= Alliance of the periphery =

Alliance of non-Arab and non-Muslim actors in the Middle East

Map showing the alliance of the periphery

The alliance of the periphery (Note: ) was a foreign-policy strategy developed by Israeli prime minister David Ben-Gurion. In 1999, Meir Amit, the head of Mossad, described it as an "alliance with all the actors in the Middle East who are not Muslim Arabs".

==History==
The term "periphery" was used due to the fact that non-Arabs and non-Muslims largely geographically encircled the Arab Muslim population in the Middle East. The original 1958 alliance included Israel, Turkey, the Imperial State of Iran, and the Ethiopian Empire. However, the policy was also applied regarding the Druze, Kurds, Baloch, Berbers, Middle Eastern Christians, and the South Sudanese. According to Baruch Uziel, the alliance would overwhelm the Arabs and end their imperialism, bringing peace to non-Arab and non-Muslim communities, and ultimately to the whole region. Uziel acknowledged the challenges to such an alliance, such as Islamism, and the Kurdish independence movement, but defended it claiming that "no new and bold idea has ever forged its way in a direct line and without curves."
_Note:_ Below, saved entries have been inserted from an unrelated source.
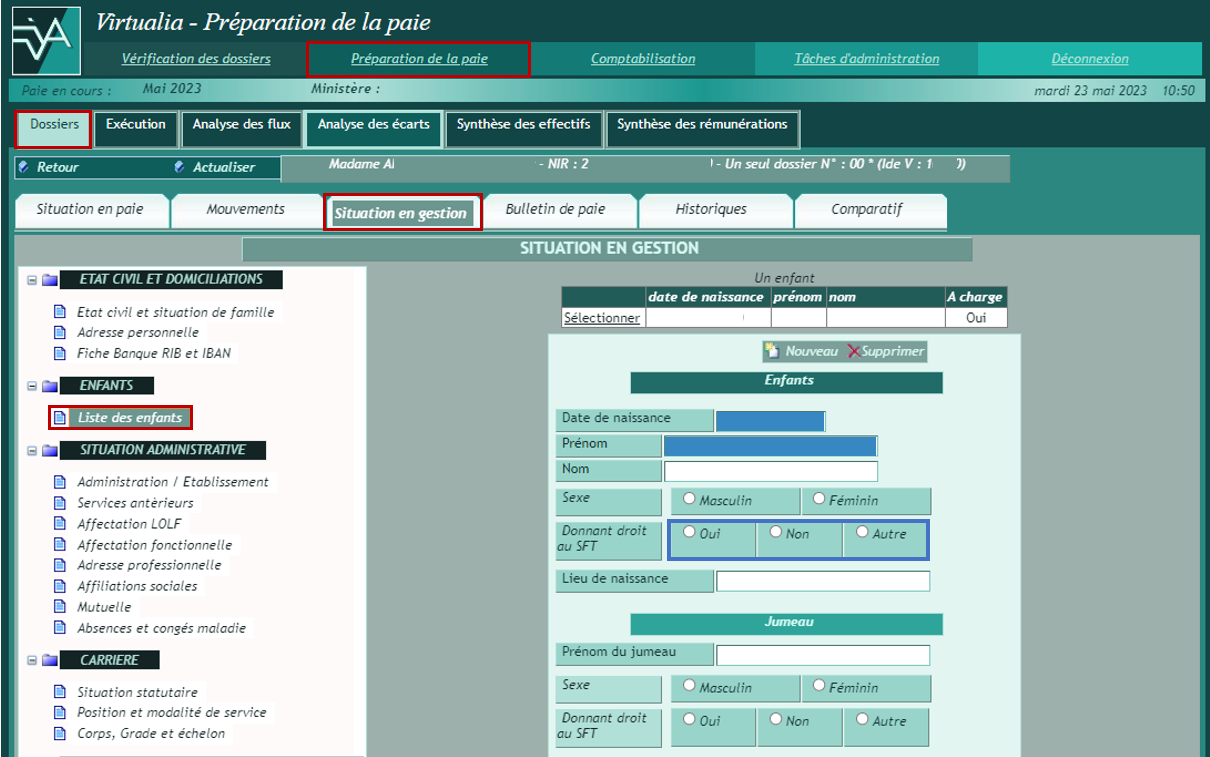The height and width of the screenshot is (757, 1210).
Task: Click the Retour arrow icon
Action: 24,167
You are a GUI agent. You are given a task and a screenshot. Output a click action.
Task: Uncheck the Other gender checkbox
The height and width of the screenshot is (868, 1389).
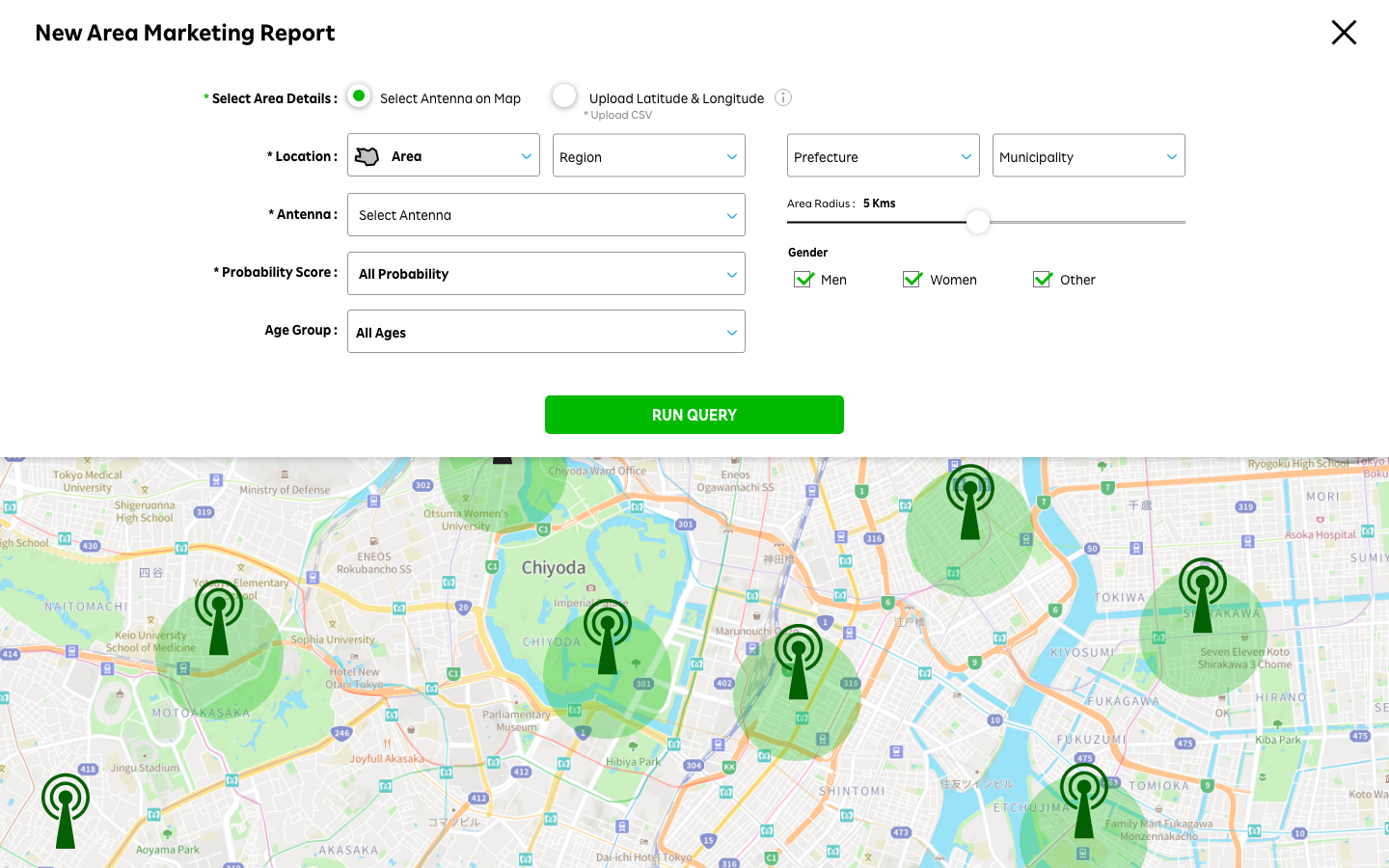pos(1043,280)

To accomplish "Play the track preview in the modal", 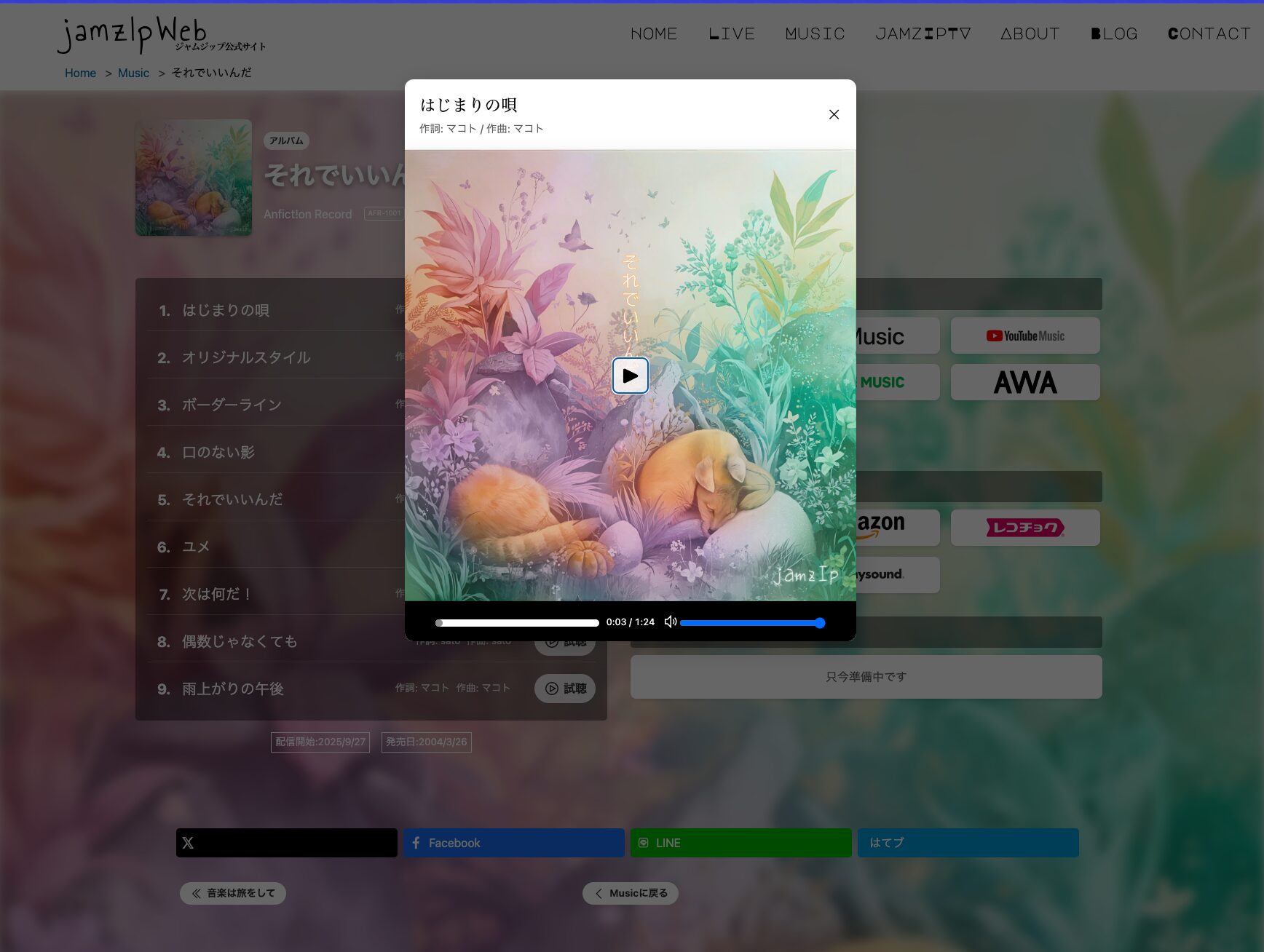I will [630, 376].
While Israeli foreign policy generally pursued Israeli interests, Yossi Alpher claimed that "the sole exceptions were some of the links with minorities, where Israel's support reflected a genuine degree of both sympathy for and empathy with those suffering at Arab hands." Israel continued to pursue the alliance after its military victories over the neighboring Arab nations.

In 1949, Turkey became the first Muslim-majority state to formally recognize Israel. In 1958, Israeli prime minister David Ben-Gurion and Turkish prime minister Adnan Menderes held a secret meeting, in which they discussed the alliance, and exchanged intelligence and military support. Iran was also involved, but at a lesser extent. Turkey and Israel were mainly worried about the newly established Ba’athist regimes in Iraq and Syria. Iran, Turkey, and Israel established a pact known as "the Trident" in 1958. In 1967, Turkey called for Israel's withdrawal from the occupied territories, but refused to join the Arabs in condemning Israel as an "aggressor state." At a meeting of the Organization of the Islamic Conference in Rabat, Turkey opposed a resolution calling for Muslim states to sever diplomatic relations with Israel. The Yom Kippur War of 1973 and the OPEC oil embargo however caused a cooling of the alliance.

The 1979 Iranian revolution was a major setback for the policy. The new government of Iran severed relations with Israel and withdrew recognition. Iranian leaders such as Ruhollah Khomeini, Ali Khamenei and Mahmoud Ahmadinejad repeatedly called Israel an "illegal entity" and even called for its destruction. Israel made several attempts at reestablishing the alliance with the Islamic Republic of Iran, and Israel funded and armed Iran during the Iran-Iraq war, and assisted Iran in the sale of its oil. Turkey facilitated relations between Israel and Iran. Iranian Jews living in Israel would visit Turkey, mail their Israeli passports back to Israel, and enter Iran using their Iranian passports. Iranian government officials flew to Israel from Turkey, and did not stamp their passports.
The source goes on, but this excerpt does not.